(Task statement):
In the abstract on measuring the time structure of FLASH beams, what were the measured scan times in the x, y, and diagonal directions?

(Source document):
Measurement of the time structure of FLASH beams using prompt gamma rays and secondary neutrons as surrogates

Abstract

Objective. The aim of this study was to investigate the feasibility of online monitoring of irradiation time (IRT) and scan time for FLASH proton radiotherapy using a pixelated semiconductor detector. Approach. Measurements of the time structure of FLASH irradiations were performed using fast, pixelated spectral detectors based on the Timepix3 (TPX3) chips with two architectures: AdvaPIX-TPX3 and Minipix-TPX3. The latter has a fraction of its sensor coated with a material to increase sensitivity to neutrons. With little or no dead time and an ability to resolve events that are closely spaced in time (tens of nanoseconds), both detectors can accurately determine IRTs as long as pulse pile-up is avoided. To avoid pulse pile-up, the detectors were placed well beyond the Bragg peak or at a large scattering angle. Prompt gamma rays and secondary neutrons were registered in the detectors’ sensors and IRTs were calculated based on timestamps of the first charge carriers (beam-on) and the last charge carriers (beam-off). In addition, scan times in x, y, and diagonal directions were measured. The experiment was carried out for various setups: (i) a single spot, (ii) a small animal field, (iii) a patient field, and (iv) an experiment using an anthropomorphic phantom to demonstrate in vivo online monitoring of IRT. All measurements were compared to vendor log files. Main results. Differences between measurements and log files for a single spot, a small animal field, and a patient field were within 1%, 0.3% and 1%, respectively. In vivo monitoring of IRTs (95–270 ms) was accurate within 0.1% for AdvaPIX-TPX3 and within 6.1% for Minipix-TPX3. The scan times in x, y, and diagonal directions were 4.0, 3.4, and 4.0 ms, respectively. Significance. Overall, the AdvaPIX-TPX3 can measure FLASH IRTs within 1% accuracy, indicating that prompt gamma rays are a good surrogate for primary protons. The Minipix-TPX3 showed a somewhat higher discrepancy, likely due to the late arrival of thermal neutrons to the detector sensor and lower readout speed. The scan times (3.4 ± 0.05 ms) in the 60 mm distance of y-direction were slightly less than (4.0 ± 0.06 ms) in the 24 mm distance of x-direction, confirming the much faster scanning speed of the Y magnets than that of X. Diagonal scan speed was limited by the slower X magnets.

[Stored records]
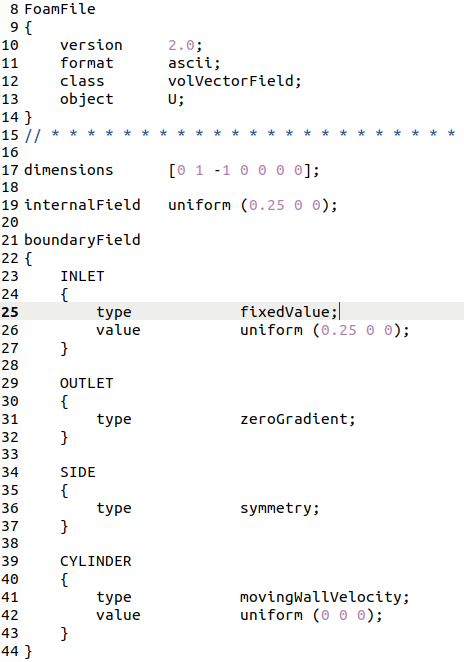The width and height of the screenshot is (464, 662).
Task: Click the boundaryField keyword
Action: pos(82,240)

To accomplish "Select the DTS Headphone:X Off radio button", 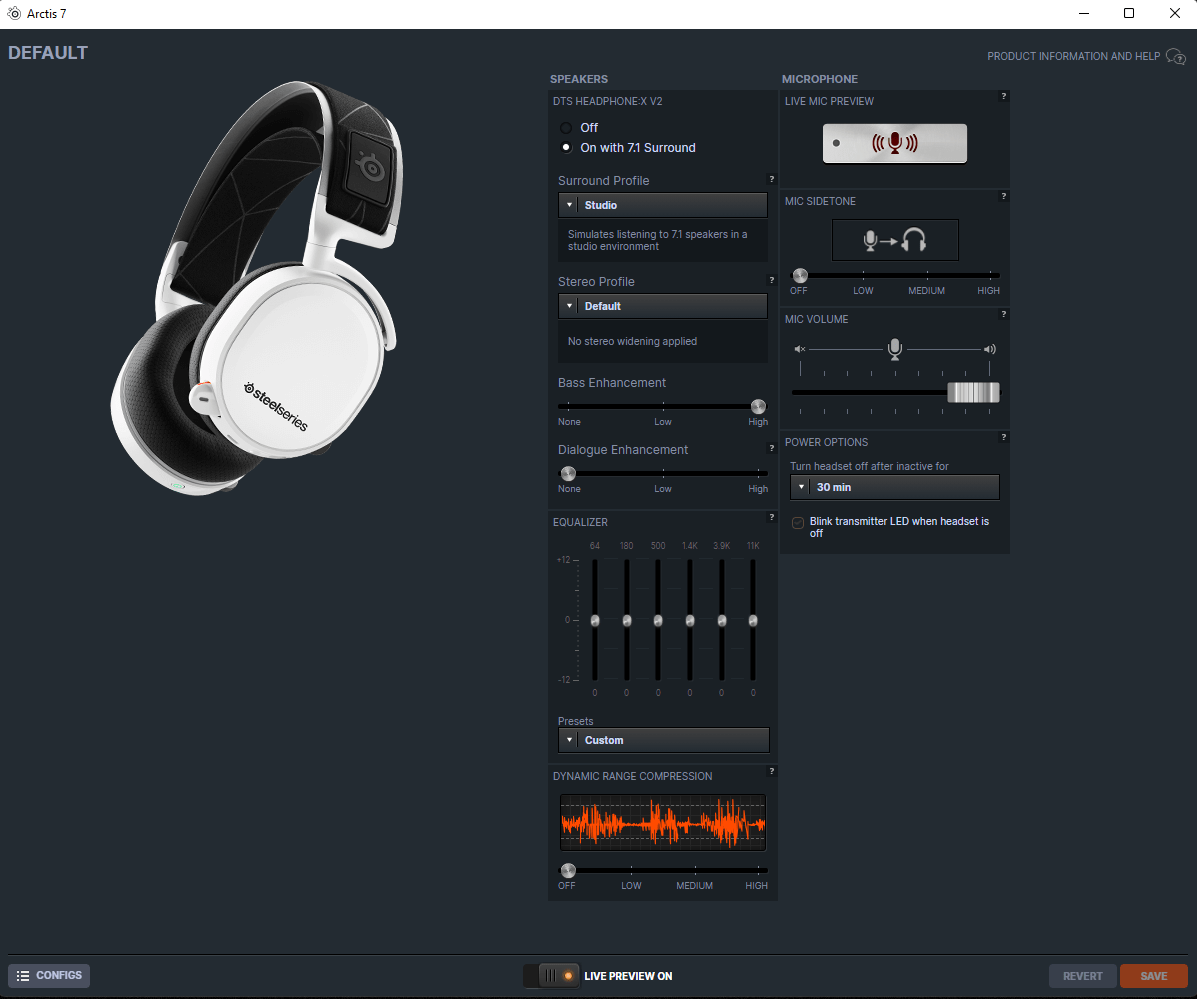I will coord(566,127).
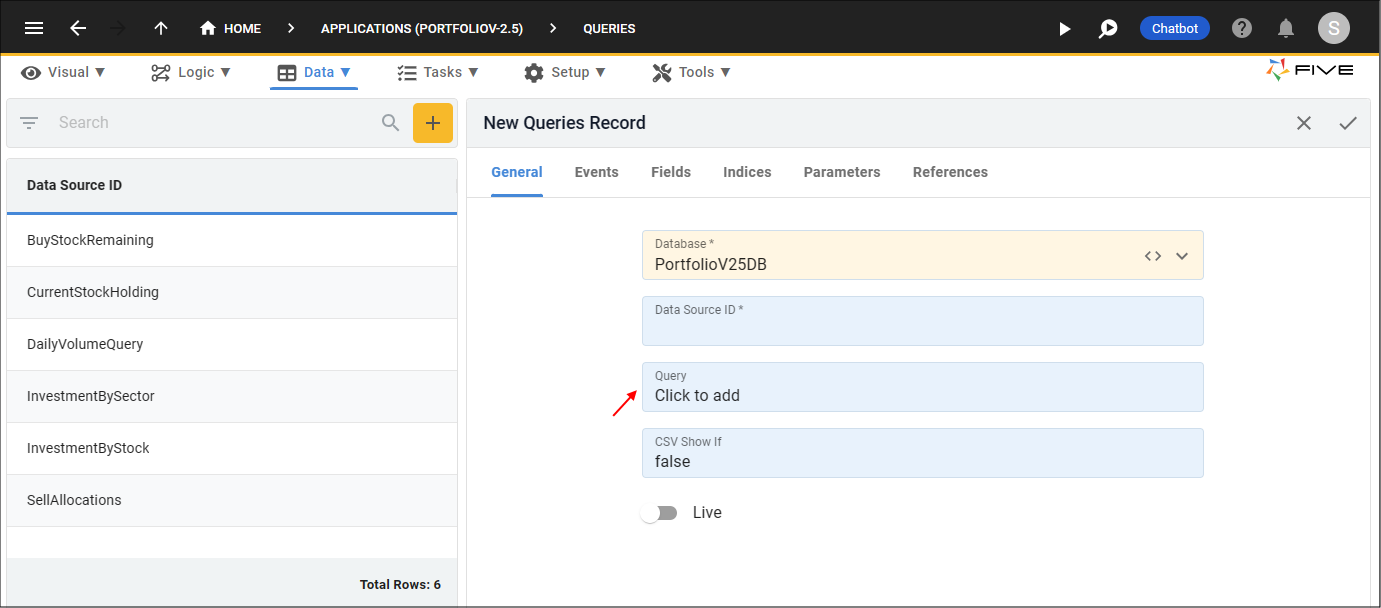This screenshot has height=608, width=1381.
Task: Click the Data Source ID input field
Action: [x=923, y=321]
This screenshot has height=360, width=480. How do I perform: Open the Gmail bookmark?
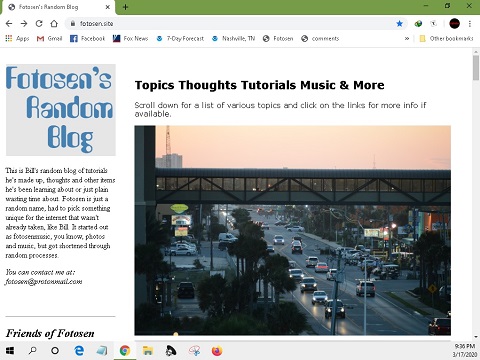click(x=49, y=39)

(Output for this task):
4.0, 3.4, and 4.0 ms, respectively.